臆病者で何が悪い!
「何してるんだよ!」
「生田……?」
田崎さんの掠れた声が宙を漂う。私の身体を解放した腕から逃れると、目の前に怒りに震えた生田の姿があった。間接照明のきいたぬくもりのあるカフェの空間の中で、その姿はあまりに異質なもので。靄がかかったような視界の中でも、その目が苦しそうに歪められているが分かった。
次の瞬間、身体が浮いた。
「来い。こっちに来いっ!」
荒々しく腕を奪われて、引きずり出されるように席を立たされる。
「生田、やめろ! 内野さんは今、体調が――」
「うるさい。あんたには関係ない!」
カフェの空間を切り裂くような生田の叫びは、完全に我を忘れていたんだと思う。引きちぎられそうなほどの腕の痛みは、その痛みの分だけ生田の感情そのものだったのかもしれない。こんな風にならなければ気付けないなんて。私って本当にバカだな。生田と過ごした時間があったのに。
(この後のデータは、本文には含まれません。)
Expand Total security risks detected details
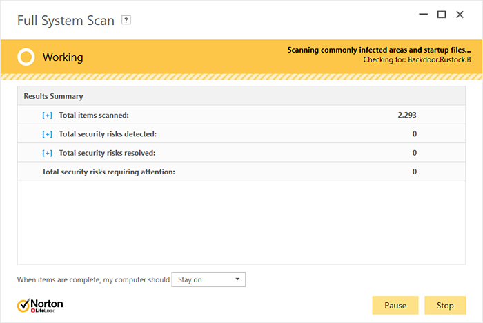click(47, 133)
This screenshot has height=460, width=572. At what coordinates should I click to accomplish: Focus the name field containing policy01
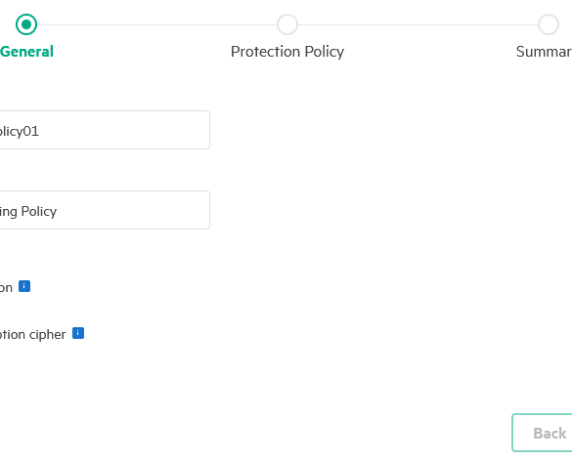(105, 130)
その表情が、嘘なわけ、ないのに――。
力任せに腕を引っ張られて、前を歩く生田の背中を見つめる。頭の痛みも、身体中を覆っていた悪寒も、全部忘れてしまうほどに、胸が痛かった。
「一体、おまえは何してんだよ! 今のはなんだ。説明しろ!」
引っ張り出された先は、ビルとビルの間の人けのない場所だった。ビルの壁に押さえつけられて、我を忘れて怒りに身を任せた姿がそこにあった。そんな顔を見るのは、二度目だろうか……。いや、あの時よりも何倍も苦しげだ。
「俺を避けて、田崎にあんな風に抱きしめられて、なんのつもりだ。ほら。答えろよ。答えろっ!俺がどれだけ、……っ」
それはもう、叫びだった。私はただ身体だけが震えて、言葉を発することもできない。
「……答えられないなら、俺が説明してやろうか」
私の肩を力の限りで掴んで来る。その手も震えているようで。濁流のように押し寄せて来る恐ろしいほどの後悔と苦しさで、唇をかみしめた。
「俺がニューヨークに赴任になること、田崎に聞いたんだろ。それだけじゃない。郵便受けにあったはがきも見たんだな」
私は思わず固く目を閉じる。気付かれていた――。
「それで、俺がおまえを捨てるとでも思ったか!」
その声は、怒りに満ちた怒鳴り声なのにとても哀しげなもので。私は思わずその目を見上げてしまった。その目は、怒りと悔しさと、それを覆うような涙の膜が張っていた。
「それでおまえは、田崎に泣きついたのか? 俺にではなく、よりにもよって田崎に……」
生田が拳を壁に叩きつける。
「クソっ」
叩きつけた拳をだらりと下げ、そのまま壁に項垂れた身体を預けていた。
「俺は、おまえがこれまで男に傷付けられて来たことを知ってるから。田崎に先に聞かされて、その上あんなはがきを見たんじゃ、おまえが勘違いをしてすべてを悪い方向に考えてしまうのも理解できるよ。おまえは自分に自信がないからな。おまえはおまえで辛かったんだろう……。でも――」
生田が顔を上げて、私を見つめた。その目は、あまりに苦しげに歪んでいて、私は呼吸を忘れた。